"Rewrite the Stars" is a song performed by Zac Efron and Zendaya for the film The Greatest Showman (2017). It was released on November 17, 2017 by Atlantic Records as a promotional single from The Greatest Showman: Original Motion Picture Soundtrack. In Australia, "Rewrite the Stars" was released to radio on July 20, 2018. The song sees Efron's character, Phillip, serenading Zendaya's character, Anne, trying to convince her that they're meant to be together, despite their different races.

Composition
According to sheet music published at Sheetmusicdirect.com, "Rewrite the Stars" is a moderately fast tempo of 125 beats per minute. Written in common time, the song is in the key of B major. Throughout the track, Efron's vocal range spans from the low note of E3 to the high note of B4, and Zendaya's vocal range spans from the low note of E3 to the high note of E5. "Rewrite the Stars" had many melodic inspirations, most notably being "Unconditionally" by Katy Perry, produced by Dr. Luke, Max Martin, and Cirkut.

# Task statement
Could you repeat the part of the passage about "Rewrite the Stars" that opens with the words containing "Composition" and closes with "Martin, and Cirkut.", substituting "singing range" for every "vocal range"?

# Provided data
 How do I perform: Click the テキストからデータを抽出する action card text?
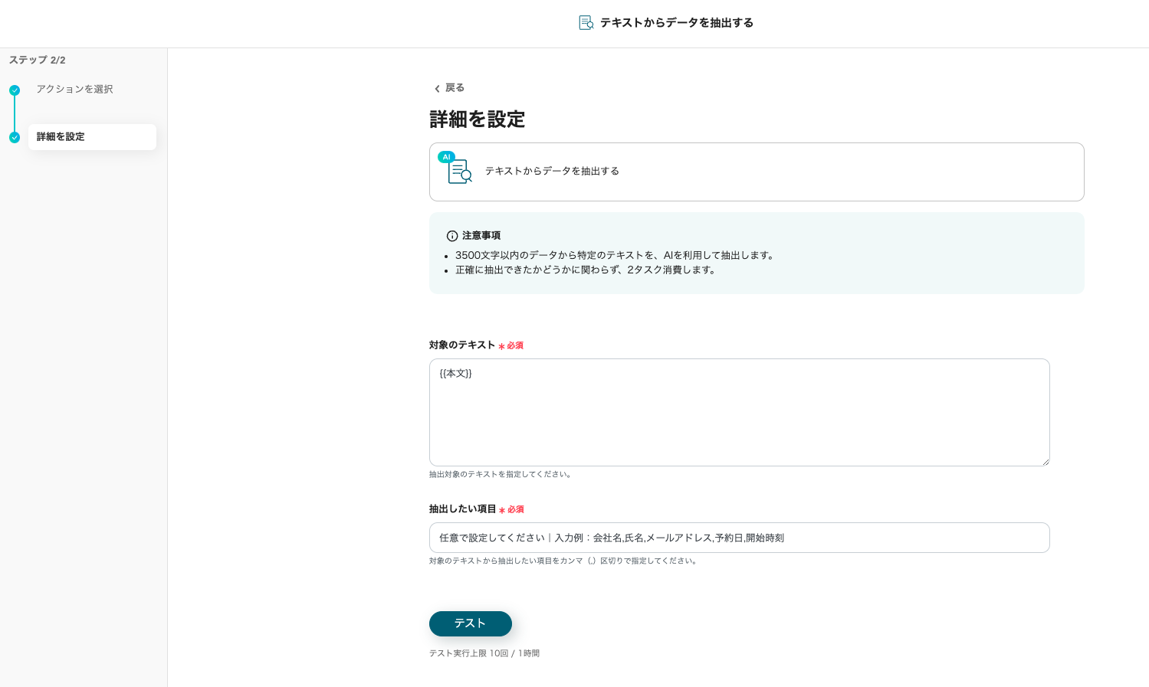coord(552,172)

# Reply to the task
Composition
According to sheet music published at Sheetmusicdirect.com, "Rewrite the Stars" is a moderately fast tempo of 125 beats per minute. Written in common time, the song is in the key of B major. Throughout the track, Efron's singing range spans from the low note of E3 to the high note of B4, and Zendaya's singing range spans from the low note of E3 to the high note of E5. "Rewrite the Stars" had many melodic inspirations, most notably being "Unconditionally" by Katy Perry, produced by Dr. Luke, Max Martin, and Cirkut.